I want to be able to extract the images with alpha channels. From searching, I saw an old issue where it sounds like I need to get the soft masks. Is there anything HexaPDF today to help get transparent images? Any general tips?
You can use the Image#info method on image XObjects. This returns an informational structure with information about the image. There is a #writeable method which returns true if the image can be written by HexaPDF.
So if that is true and the image has transparency defined, HexaPDF can combine the image data with the alpha data to create a PNG file. If it is false, then either the image type itself is not supported or HexaPDF doesn't yet know how to combine the image with the alpha data.

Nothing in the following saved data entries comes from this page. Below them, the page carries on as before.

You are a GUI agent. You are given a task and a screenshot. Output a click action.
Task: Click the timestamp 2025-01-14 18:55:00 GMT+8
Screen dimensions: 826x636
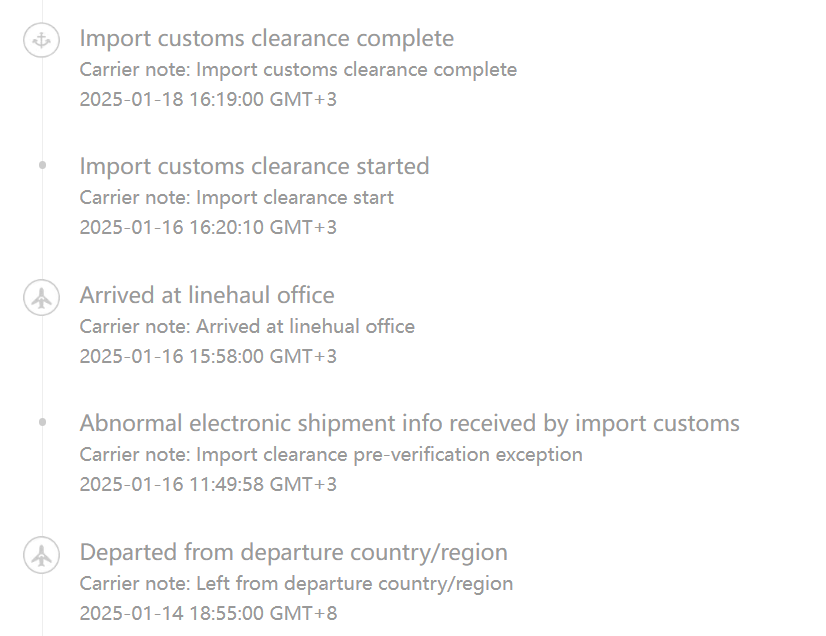pos(208,613)
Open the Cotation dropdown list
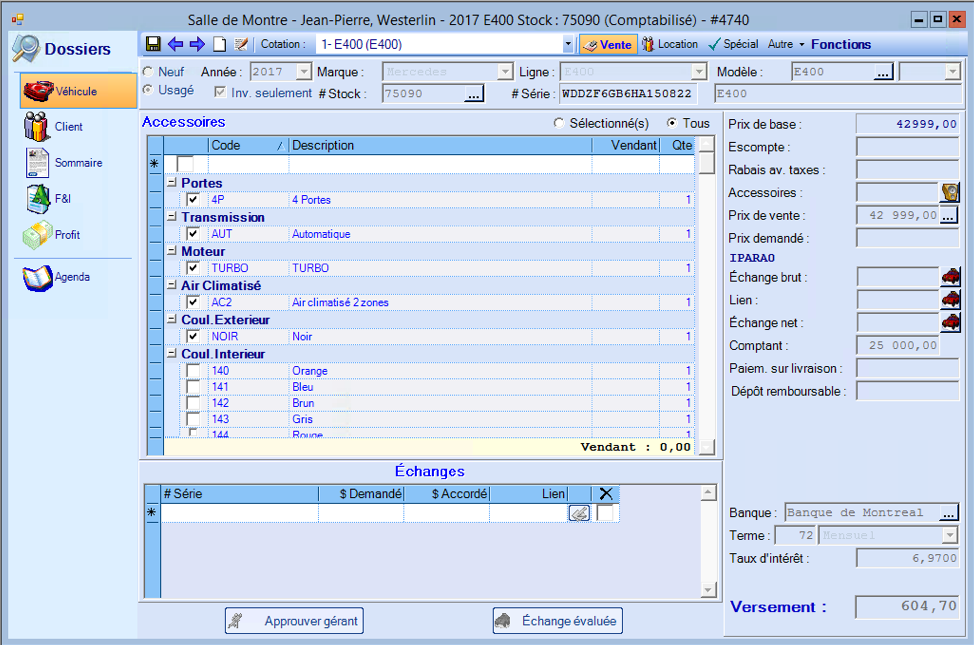The height and width of the screenshot is (645, 974). (x=568, y=45)
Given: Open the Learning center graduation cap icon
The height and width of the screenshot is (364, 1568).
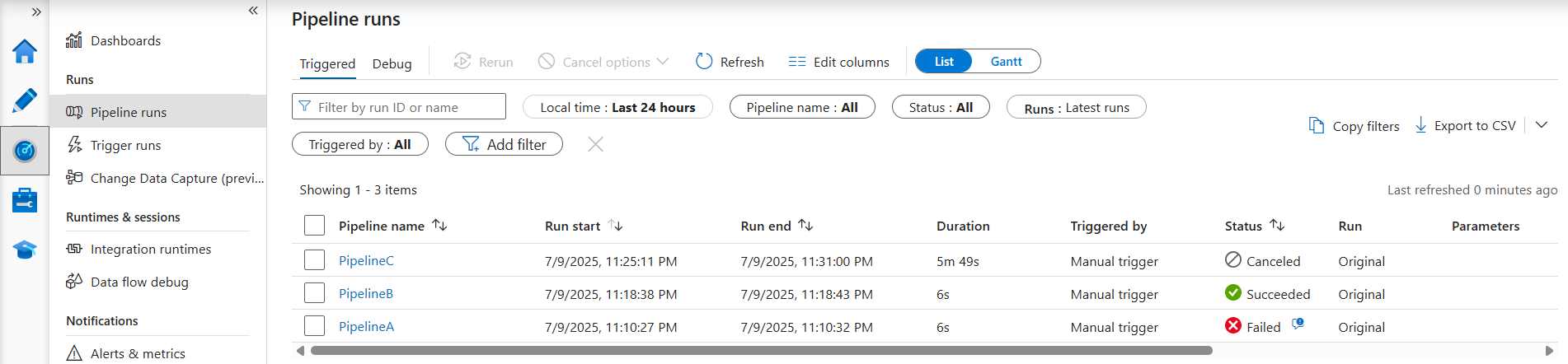Looking at the screenshot, I should click(25, 250).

There is also the hexapdf images command which allows you to list and extract supported images from a PDF.
Thanks again for the help!
I wasn't able to get the transparent images out using hexapdf. When using this online tool that extracts images. I was able to get all the masks out (image below). Any tips for how I can get these same mask files out? So far checking SMask and it's almost always None or non-existant. I was only able to extra one mask but I can't seem to find the rest.
Also, I played around with CLI. Not sure if it's intentional but some of the images get missed. It might be because the xobject names conflict. One of the PDFs I'm testing with has images inside subtype = :Form and in there the names conflict with root resources e.g /Im0.
Could you provide a sample file? This would make it much easier to see what's going on.
As for the CLI: It can only export the images that HexaPDF itself supports.
Thanks @jacobcupcake - I will have a look!
I think I figured it out. There's another GS being set before the form is rendered.
@jacobcupcake The file grapes3.pdf shows a single page with grapes. However, the file itself contains more than this image.
If you run hexapdf images -s grapes3.pdf you will get a list of 31 images all of which can be extracted by HexaPDF. The first one with the ICC color space is the image of the grapes. The others are greyscale images and appear to be imagemasks, like the one you mention in https://github.com/gettalong/hexapdf/issues/354#issuecomment-2716855959
(Those issue discussions are quite helpful; I just ran "hexapdf images" on a random .pdf file and got a neat table overview of all images. I was not aware before that this is possible. This is quite convenient for automatic parsing that result via ruby too, by the way.)